● **Work instruction**
Exactly as given, output all the records that follow.

Dataset items:
####

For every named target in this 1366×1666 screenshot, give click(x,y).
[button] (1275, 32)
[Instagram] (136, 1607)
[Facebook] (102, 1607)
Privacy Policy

####

● **Your response**
For every named target in this 1366×1666 screenshot, give click(x,y).
[button] (1275, 32)
[Instagram] (136, 1607)
[Facebook] (102, 1607)
Privacy Policy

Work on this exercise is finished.